The Purpose of Empathetic Joy (extract)

"There’s a sense of joy in seeing that the teachings on kamma really work: You do skillful things and there will be rewards. That’s a somewhat more impersonal principle, but it lifts the mind to a higher state, because it’s getting “you” out of the way. Think about it: What are the attitudes in your mind that would interfere with empathetic joy? They’re all very childish. One is if you see someone who has something that you want but you don’t have, and you feel resentment, jealousy, envy. But when you’re able to overcome that and take yourself out of the picture, that heightens the concentration.

There are also cases where people have done things that lead to happiness, who acted skillfully in the past, but they’re not skillful anymore. In fact, they’ve taken the results of their past skillful actions and now they’re abusing them — and you don’t like it, you don’t want to see them be happy, you feel they don’t deserve their happiness. But when you think in the terms of the principle of kamma, they did something, someplace in the past that leads to that happiness, and even though they’re spoiling the results, the fact that you’re willing to accept the principle of kamma — that good actions based on good intentions do lead to good results — it lifts the mind.

But it also gives rise to a sense of samvega: You realize that you can do good things many, many times, and then somehow the mind can change. We see so many cases like this.
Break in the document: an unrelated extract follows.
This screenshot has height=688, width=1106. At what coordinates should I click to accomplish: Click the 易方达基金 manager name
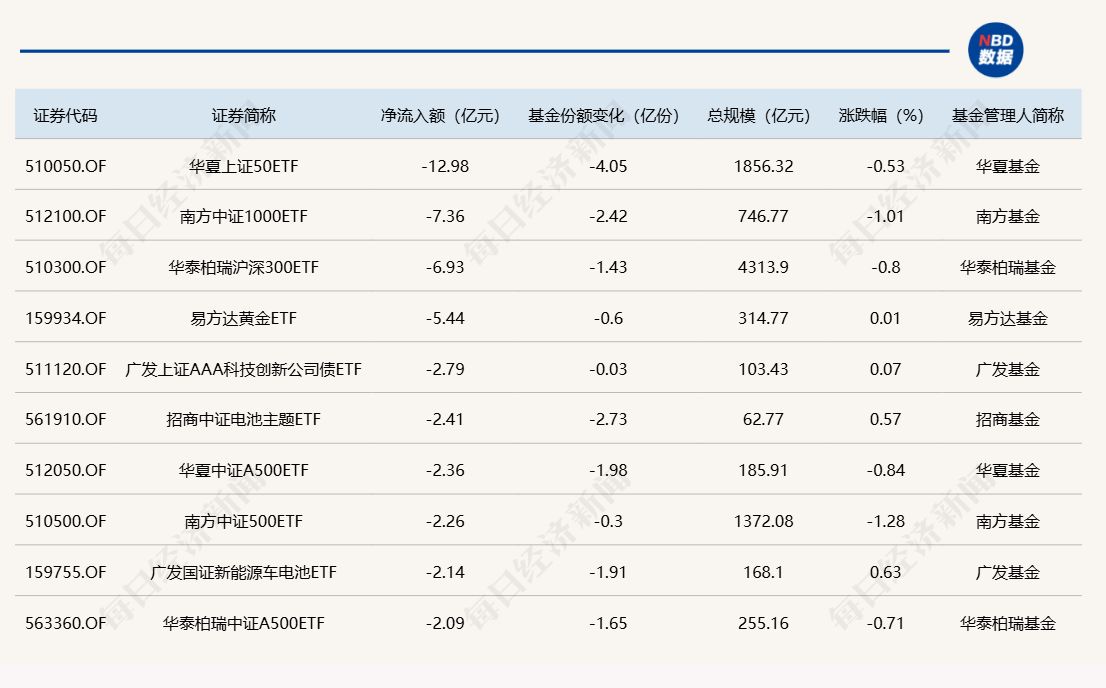(x=1007, y=319)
People come into a position of power, people have wealth, people have beauty, people have strength, and they must have done something in the past for those things to come about, but now they let it go to their heads. People with power feel they’re invincible; people with beauty think they can get away with anything; people with strength can force their will on others.

So it makes you realize that if you’re going to be aiming for happiness, you don’t want to content yourself with the happiness of the world — because it’s not safe. The only safe happiness is the safety of the noble attainments. So as you develop empathetic joy in this way, it leads to a more mature attitude, as you accept the impersonality of the principle of kamma and also you come to admit the limitations of kamma.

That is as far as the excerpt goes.